Я уже пару раз получала из школы письма с обещаниями оштрафовать меня на 200 долларов за то, что мои дети часто пропускают школу. 10 учебных дней в год – таков лимит пропусков для публичных школ в США. Если ребенок пропустил больше, его не спасут ни «пятерки» за контрольные работы, ни талант. Оставят на второй год. Болен ли у вас ребенок, настал ли конец света… Это не причина для прогула. Придется повторить учебный год заново или перейти на домашнее обучение – учить своих детей самим.
Американская школа пыталась мне объяснить это несколько лет. Первые годы я звонила в дирекцию школы и говорила все как есть:
– Я решила свою младшую дочь сегодня дома оставить, она что-то бледная и подкашливает.
Молчание на другом конце провода я принимала за знак согласия, хотя это был знак полного непонимания.
С помощью разных мер – бумаг с гербовой печатью, угрозы штрафов и вежливых разговоров – меня учили дисциплине: ходить в школу каждый день, несмотря на больные зубы, тяжесть в животе, бледность и отличную успеваемость.
Люди из других стран это не сразу понимают. В одной американской семье жила старшеклассница из Словакии, приехавшая по школьному обмену. За год у нее не было ни одного пропуска. В семье, которая ее принимала, и у других детей были такие же показатели. Но девочка к этому относилась трагически, и нам, как «своим», жаловалась, что «даже на понос ей дали всего два часа, а потом, отпоив крепким чаем, отвезли в школу».

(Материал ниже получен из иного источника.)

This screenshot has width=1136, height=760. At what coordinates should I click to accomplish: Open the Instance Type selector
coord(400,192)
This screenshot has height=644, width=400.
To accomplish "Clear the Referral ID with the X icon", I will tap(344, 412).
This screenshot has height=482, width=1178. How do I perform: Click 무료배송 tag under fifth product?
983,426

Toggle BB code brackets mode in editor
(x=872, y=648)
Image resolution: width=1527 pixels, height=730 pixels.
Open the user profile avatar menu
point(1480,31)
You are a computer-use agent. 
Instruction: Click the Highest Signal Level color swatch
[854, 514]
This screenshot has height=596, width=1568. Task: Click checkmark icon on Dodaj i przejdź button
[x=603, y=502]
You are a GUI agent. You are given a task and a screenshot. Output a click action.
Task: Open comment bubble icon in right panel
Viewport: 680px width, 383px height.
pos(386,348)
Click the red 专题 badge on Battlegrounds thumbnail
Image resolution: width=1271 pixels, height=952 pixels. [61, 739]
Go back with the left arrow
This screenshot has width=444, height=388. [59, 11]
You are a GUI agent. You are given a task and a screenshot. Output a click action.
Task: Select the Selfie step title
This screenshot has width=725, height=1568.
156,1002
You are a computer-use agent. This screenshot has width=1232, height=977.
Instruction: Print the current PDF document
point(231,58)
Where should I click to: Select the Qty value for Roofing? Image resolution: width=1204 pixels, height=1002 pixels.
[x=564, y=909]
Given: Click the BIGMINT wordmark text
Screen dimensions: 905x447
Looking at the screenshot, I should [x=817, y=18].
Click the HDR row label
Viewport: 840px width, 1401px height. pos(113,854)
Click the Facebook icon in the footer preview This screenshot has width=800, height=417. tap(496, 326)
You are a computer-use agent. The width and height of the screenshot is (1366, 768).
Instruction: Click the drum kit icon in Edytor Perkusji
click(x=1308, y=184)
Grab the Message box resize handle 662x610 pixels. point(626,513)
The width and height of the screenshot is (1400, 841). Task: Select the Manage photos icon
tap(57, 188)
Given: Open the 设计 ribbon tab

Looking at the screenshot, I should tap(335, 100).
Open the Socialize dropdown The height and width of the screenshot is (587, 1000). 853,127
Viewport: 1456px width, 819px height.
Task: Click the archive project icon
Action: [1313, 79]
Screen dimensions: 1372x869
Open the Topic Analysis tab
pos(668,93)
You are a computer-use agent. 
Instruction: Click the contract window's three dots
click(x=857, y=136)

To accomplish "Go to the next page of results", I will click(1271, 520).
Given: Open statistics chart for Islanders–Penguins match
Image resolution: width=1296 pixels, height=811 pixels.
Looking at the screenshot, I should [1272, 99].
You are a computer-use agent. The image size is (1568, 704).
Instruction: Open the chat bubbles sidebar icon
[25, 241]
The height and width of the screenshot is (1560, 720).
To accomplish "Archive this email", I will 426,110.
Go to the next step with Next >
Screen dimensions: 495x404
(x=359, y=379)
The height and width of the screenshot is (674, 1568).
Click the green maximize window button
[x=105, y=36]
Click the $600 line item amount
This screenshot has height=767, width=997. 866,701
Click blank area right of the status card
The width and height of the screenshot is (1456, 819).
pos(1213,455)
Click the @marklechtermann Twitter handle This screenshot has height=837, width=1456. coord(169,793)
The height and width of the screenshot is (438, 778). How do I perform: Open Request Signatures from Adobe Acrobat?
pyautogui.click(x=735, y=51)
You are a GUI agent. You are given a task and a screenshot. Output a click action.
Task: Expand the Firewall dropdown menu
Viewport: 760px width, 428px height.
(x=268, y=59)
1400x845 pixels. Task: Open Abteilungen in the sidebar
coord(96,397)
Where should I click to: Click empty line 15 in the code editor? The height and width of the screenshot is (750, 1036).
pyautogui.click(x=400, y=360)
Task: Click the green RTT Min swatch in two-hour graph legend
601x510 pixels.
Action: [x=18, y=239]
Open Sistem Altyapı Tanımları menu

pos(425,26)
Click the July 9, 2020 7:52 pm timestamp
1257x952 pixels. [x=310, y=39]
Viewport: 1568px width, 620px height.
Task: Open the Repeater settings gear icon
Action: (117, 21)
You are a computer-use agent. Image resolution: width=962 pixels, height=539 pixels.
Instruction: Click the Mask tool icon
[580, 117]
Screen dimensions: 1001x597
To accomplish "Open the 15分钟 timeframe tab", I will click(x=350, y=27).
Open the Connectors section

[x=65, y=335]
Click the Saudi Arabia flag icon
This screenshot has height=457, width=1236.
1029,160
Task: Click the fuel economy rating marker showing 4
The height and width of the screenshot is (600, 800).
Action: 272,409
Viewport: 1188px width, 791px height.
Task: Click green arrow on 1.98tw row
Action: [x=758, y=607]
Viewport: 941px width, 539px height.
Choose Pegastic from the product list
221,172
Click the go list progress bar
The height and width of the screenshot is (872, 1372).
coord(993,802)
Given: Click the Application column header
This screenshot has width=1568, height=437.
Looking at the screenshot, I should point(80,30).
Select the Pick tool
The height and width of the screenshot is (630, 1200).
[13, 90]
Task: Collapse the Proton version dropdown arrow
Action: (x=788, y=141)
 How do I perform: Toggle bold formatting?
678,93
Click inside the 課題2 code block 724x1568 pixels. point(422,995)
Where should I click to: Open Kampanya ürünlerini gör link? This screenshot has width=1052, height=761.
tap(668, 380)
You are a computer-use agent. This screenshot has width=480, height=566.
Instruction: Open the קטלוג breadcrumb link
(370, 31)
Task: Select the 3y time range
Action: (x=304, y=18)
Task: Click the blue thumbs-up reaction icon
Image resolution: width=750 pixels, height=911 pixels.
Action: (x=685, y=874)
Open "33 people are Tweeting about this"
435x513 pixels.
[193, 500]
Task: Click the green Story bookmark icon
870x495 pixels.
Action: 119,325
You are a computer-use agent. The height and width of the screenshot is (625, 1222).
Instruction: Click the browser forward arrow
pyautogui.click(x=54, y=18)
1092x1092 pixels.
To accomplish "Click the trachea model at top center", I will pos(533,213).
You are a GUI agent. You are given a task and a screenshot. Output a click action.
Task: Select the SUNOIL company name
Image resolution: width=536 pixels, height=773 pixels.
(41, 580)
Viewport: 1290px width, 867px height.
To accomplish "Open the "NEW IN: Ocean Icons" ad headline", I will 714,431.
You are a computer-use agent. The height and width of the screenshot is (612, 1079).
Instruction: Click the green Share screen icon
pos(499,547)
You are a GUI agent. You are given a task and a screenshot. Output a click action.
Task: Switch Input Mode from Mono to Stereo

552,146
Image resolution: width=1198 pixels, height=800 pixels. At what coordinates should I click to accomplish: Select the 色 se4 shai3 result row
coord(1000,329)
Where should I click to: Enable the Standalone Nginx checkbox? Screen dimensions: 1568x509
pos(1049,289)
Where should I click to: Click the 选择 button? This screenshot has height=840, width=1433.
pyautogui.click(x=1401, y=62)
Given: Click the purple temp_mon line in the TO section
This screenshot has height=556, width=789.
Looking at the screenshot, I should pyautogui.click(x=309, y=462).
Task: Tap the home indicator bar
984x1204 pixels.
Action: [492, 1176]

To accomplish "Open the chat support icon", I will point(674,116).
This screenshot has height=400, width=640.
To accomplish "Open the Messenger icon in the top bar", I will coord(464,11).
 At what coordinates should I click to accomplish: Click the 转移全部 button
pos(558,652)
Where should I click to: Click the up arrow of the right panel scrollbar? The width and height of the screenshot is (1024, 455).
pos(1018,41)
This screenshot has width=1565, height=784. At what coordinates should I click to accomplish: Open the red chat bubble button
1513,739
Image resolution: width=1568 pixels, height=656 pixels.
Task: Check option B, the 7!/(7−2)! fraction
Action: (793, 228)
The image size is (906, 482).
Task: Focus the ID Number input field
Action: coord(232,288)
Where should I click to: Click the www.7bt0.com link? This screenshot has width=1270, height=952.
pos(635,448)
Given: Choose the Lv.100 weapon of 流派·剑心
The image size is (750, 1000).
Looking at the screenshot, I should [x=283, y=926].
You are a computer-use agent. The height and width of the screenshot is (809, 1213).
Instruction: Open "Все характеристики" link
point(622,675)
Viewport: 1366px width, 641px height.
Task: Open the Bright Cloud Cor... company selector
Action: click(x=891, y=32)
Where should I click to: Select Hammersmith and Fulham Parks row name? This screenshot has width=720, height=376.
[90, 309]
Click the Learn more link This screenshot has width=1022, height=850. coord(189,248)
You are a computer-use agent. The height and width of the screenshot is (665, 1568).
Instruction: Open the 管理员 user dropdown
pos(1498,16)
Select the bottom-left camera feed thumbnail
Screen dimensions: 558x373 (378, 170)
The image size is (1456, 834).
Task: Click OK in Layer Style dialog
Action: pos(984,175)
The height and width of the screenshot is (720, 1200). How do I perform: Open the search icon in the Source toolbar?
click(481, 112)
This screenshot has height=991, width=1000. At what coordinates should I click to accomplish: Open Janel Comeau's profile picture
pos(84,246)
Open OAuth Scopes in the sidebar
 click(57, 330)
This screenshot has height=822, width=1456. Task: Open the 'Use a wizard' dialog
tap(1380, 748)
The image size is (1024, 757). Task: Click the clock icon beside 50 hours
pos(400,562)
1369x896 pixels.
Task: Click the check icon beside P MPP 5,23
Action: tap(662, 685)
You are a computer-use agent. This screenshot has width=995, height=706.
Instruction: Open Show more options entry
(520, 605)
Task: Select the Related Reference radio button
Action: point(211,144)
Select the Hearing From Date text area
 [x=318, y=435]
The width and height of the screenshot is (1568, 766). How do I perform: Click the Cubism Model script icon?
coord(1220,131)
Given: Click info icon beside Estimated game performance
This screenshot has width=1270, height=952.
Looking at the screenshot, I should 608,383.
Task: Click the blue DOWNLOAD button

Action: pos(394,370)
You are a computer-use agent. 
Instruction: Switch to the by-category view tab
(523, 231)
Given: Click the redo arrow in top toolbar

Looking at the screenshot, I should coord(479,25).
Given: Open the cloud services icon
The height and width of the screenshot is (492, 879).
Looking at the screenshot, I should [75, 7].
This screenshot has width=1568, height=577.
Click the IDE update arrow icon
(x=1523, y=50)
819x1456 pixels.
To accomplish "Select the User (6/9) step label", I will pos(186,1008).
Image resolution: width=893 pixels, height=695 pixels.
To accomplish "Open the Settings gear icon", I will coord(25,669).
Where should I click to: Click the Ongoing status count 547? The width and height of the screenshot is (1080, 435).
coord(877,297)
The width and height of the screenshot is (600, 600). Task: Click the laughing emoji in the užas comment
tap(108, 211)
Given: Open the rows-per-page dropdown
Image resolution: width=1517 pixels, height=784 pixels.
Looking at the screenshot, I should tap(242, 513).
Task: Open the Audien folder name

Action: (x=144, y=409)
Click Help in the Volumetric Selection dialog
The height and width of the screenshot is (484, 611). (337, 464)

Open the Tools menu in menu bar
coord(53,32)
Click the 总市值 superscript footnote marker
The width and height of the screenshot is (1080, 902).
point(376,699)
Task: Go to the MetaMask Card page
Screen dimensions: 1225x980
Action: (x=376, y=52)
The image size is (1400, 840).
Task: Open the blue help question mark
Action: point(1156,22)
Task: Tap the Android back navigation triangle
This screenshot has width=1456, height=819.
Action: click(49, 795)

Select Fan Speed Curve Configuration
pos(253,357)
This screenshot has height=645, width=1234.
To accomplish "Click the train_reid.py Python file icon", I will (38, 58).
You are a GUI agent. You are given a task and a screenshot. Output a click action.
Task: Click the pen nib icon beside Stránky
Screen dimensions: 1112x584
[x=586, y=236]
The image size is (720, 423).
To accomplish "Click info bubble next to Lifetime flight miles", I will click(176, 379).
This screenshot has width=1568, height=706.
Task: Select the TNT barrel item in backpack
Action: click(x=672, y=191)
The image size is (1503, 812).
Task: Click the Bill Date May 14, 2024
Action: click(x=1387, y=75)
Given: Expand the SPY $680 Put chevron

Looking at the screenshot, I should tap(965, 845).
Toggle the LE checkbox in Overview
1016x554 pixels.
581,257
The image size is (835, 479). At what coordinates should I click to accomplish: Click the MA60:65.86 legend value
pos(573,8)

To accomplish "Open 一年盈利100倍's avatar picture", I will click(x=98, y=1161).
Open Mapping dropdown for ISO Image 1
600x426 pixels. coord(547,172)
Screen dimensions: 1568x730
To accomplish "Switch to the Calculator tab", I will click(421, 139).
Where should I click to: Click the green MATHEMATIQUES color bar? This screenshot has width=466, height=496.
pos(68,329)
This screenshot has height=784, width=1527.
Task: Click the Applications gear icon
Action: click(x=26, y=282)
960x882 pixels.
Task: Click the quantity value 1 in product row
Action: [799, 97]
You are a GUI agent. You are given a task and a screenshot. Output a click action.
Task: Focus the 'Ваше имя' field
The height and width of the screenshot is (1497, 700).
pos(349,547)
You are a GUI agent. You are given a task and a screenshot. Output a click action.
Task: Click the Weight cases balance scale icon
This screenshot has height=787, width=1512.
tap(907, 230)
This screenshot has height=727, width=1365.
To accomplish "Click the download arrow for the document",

Теперь-то я знаю один диагноз, который вполне уважителен. Американские детские заведения боятся… рвоты. Помню, как я удивлялась, увидев, что место в школе, где ребенка вырвало, объявили чуть ли не радиоактивным. Тут же по рации вызвали уборщика в перчатках по локоть и в маске, который сначала замыл «мини-Чернобыль», потом его продезинфицировал.
Рвота считается рассадником бактерий и уважительной причиной пропустить урок. Так что нас в прошлом году «тошнило» пару раз в третьей четверти, когда навалилась февральская усталость и надо было дать детям отдохнуть.
Десять лет назад, в России, учитель физкультуры моей старшей дочери Максим Евгеньевич сказал мне, регулярно приносящей освобождения для Сони от врача, бессмертную фразу:
– Детям сочувствовать.
Оказалось, в американских школах думают не так.